Right now, there's no cost for having weak security. What you're talking about
is the technocratic approach, which is often what industry lobbies heavily for
– get the government to bless whatever you were going to do anyway and make it
complicated to increase the barrier to entry for new companies. This is what
we have in many cases coupled with laws which shield companies from the
consequences of their mistakes (e.g. try suing a credit agency for spreading
incorrect data about you).

It's not a given that it has to work this way – the other approach which many
people in the security industry have called for is changing the laws to shift
liability to the companies.
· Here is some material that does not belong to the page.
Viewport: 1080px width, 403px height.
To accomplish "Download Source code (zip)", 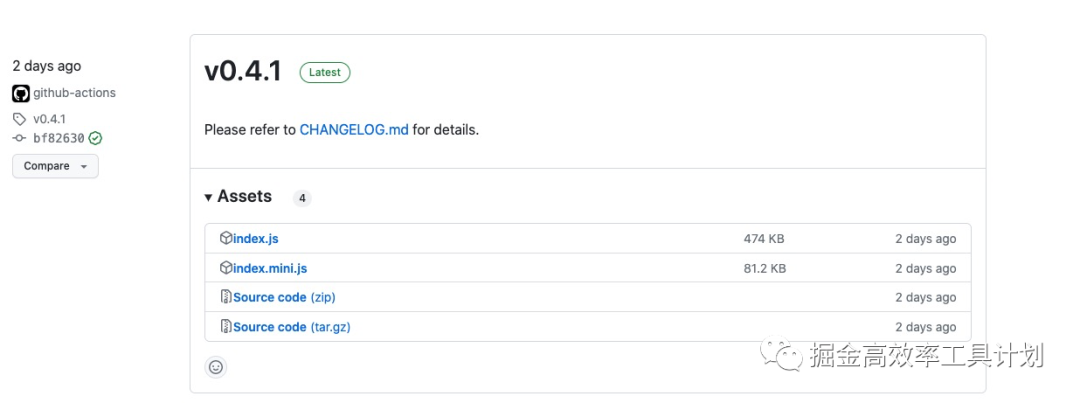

That mandates the desirable outcome but allows
companies to pick a level of risk which they (and their insurers) are
comfortable with – which provides nice incentives to do things like not
collect sensitive data if possible – and use whatever technology is
appropriate to meet those needs.

> Problems like these need to be solved with technology, user friendly and
> default encryption

This is a common misunderstanding. Solving these problems – and ensuring that
they stay solved in the future – ultimately costs money. Companies will not
spend that unless they have both a requirement and a reasonable expectation
that there will be noticeable consequences for not meeting it. Without
enforcement, you'll get things like those meaningless Verisign / McAfee
banners on webpages which signals that they consider security as a marketing
exercise.

Since the average person is utterly unable to compare different products in
this manner and it's a difficult, ongoing job even for the skilled security
practitioner, there has to be some outside pressure to make information
available. Once you have that, the technology will follow.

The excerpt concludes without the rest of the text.